- [Required work] Exactly as given, output all the records that follow.

- [Records supplied]

##########

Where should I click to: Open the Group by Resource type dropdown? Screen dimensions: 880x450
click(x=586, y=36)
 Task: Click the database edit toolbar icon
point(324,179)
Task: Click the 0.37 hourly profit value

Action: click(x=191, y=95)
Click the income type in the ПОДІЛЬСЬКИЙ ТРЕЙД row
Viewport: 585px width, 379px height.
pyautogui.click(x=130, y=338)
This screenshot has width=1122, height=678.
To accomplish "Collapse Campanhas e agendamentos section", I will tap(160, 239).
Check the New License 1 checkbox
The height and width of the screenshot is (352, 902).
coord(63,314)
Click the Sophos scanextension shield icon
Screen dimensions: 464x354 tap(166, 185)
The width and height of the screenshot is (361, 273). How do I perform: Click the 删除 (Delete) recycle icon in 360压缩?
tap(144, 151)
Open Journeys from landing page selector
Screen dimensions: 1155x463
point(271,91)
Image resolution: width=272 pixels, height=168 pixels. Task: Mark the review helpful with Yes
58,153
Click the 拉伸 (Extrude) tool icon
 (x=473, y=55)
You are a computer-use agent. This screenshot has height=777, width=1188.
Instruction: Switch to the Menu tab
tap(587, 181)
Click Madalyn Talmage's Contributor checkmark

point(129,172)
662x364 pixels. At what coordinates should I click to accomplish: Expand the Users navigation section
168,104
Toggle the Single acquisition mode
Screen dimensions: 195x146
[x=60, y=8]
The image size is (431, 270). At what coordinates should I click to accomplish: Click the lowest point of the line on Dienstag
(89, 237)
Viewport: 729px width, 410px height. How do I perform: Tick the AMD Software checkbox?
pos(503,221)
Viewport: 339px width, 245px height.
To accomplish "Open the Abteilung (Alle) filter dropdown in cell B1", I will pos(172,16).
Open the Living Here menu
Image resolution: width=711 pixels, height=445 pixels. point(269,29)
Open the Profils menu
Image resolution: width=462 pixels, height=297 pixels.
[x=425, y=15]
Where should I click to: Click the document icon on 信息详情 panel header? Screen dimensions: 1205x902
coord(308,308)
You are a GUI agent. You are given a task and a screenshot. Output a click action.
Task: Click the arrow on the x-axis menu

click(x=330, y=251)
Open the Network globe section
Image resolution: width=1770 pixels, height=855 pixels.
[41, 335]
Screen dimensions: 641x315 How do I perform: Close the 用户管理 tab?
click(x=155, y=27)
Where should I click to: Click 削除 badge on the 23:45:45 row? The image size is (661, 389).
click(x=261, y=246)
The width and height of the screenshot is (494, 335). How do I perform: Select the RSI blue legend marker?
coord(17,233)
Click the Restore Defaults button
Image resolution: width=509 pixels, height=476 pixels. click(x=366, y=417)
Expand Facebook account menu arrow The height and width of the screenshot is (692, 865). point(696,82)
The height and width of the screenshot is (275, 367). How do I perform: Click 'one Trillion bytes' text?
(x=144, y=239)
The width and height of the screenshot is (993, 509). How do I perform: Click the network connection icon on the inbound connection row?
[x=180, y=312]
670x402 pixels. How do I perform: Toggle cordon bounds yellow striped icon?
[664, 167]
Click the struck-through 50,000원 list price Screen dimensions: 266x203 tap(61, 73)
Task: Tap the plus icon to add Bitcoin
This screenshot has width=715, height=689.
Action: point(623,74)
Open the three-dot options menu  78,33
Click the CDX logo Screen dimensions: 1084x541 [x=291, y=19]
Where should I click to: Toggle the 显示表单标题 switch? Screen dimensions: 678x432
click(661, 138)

##########

- [Output for this task]
Where should I click to: Open the Group by Resource type dropdown? Screen dimensions: 880x450
click(x=586, y=36)
 Task: Click the database edit toolbar icon
point(324,179)
Task: Click the 0.37 hourly profit value

Action: click(x=191, y=95)
Click the income type in the ПОДІЛЬСЬКИЙ ТРЕЙД row
Viewport: 585px width, 379px height.
pyautogui.click(x=130, y=338)
This screenshot has width=1122, height=678.
To accomplish "Collapse Campanhas e agendamentos section", I will tap(160, 239).
Check the New License 1 checkbox
The height and width of the screenshot is (352, 902).
coord(63,314)
Click the Sophos scanextension shield icon
Screen dimensions: 464x354 tap(166, 185)
The width and height of the screenshot is (361, 273). How do I perform: Click the 删除 (Delete) recycle icon in 360压缩?
tap(144, 151)
Open Journeys from landing page selector
Screen dimensions: 1155x463
point(271,91)
Image resolution: width=272 pixels, height=168 pixels. Task: Mark the review helpful with Yes
58,153
Click the 拉伸 (Extrude) tool icon
 (x=473, y=55)
You are a computer-use agent. This screenshot has height=777, width=1188.
Instruction: Switch to the Menu tab
tap(587, 181)
Click Madalyn Talmage's Contributor checkmark

point(129,172)
662x364 pixels. At what coordinates should I click to accomplish: Expand the Users navigation section
168,104
Toggle the Single acquisition mode
Screen dimensions: 195x146
[x=60, y=8]
The image size is (431, 270). At what coordinates should I click to accomplish: Click the lowest point of the line on Dienstag
(89, 237)
Viewport: 729px width, 410px height. How do I perform: Tick the AMD Software checkbox?
pos(503,221)
Viewport: 339px width, 245px height.
To accomplish "Open the Abteilung (Alle) filter dropdown in cell B1", I will pos(172,16).
Open the Living Here menu
Image resolution: width=711 pixels, height=445 pixels. point(269,29)
Open the Profils menu
Image resolution: width=462 pixels, height=297 pixels.
[x=425, y=15]
Where should I click to: Click the document icon on 信息详情 panel header? Screen dimensions: 1205x902
coord(308,308)
You are a GUI agent. You are given a task and a screenshot. Output a click action.
Task: Click the arrow on the x-axis menu

click(x=330, y=251)
Open the Network globe section
Image resolution: width=1770 pixels, height=855 pixels.
[41, 335]
Screen dimensions: 641x315 How do I perform: Close the 用户管理 tab?
click(x=155, y=27)
Where should I click to: Click 削除 badge on the 23:45:45 row? The image size is (661, 389).
click(x=261, y=246)
The width and height of the screenshot is (494, 335). How do I perform: Select the RSI blue legend marker?
coord(17,233)
Click the Restore Defaults button
Image resolution: width=509 pixels, height=476 pixels. click(x=366, y=417)
Expand Facebook account menu arrow The height and width of the screenshot is (692, 865). point(696,82)
The height and width of the screenshot is (275, 367). How do I perform: Click 'one Trillion bytes' text?
(x=144, y=239)
The width and height of the screenshot is (993, 509). How do I perform: Click the network connection icon on the inbound connection row?
[x=180, y=312]
670x402 pixels. How do I perform: Toggle cordon bounds yellow striped icon?
[664, 167]
Click the struck-through 50,000원 list price Screen dimensions: 266x203 tap(61, 73)
Task: Tap the plus icon to add Bitcoin
This screenshot has width=715, height=689.
Action: point(623,74)
Open the three-dot options menu  78,33
Click the CDX logo Screen dimensions: 1084x541 [x=291, y=19]
Where should I click to: Toggle the 显示表单标题 switch? Screen dimensions: 678x432
click(661, 138)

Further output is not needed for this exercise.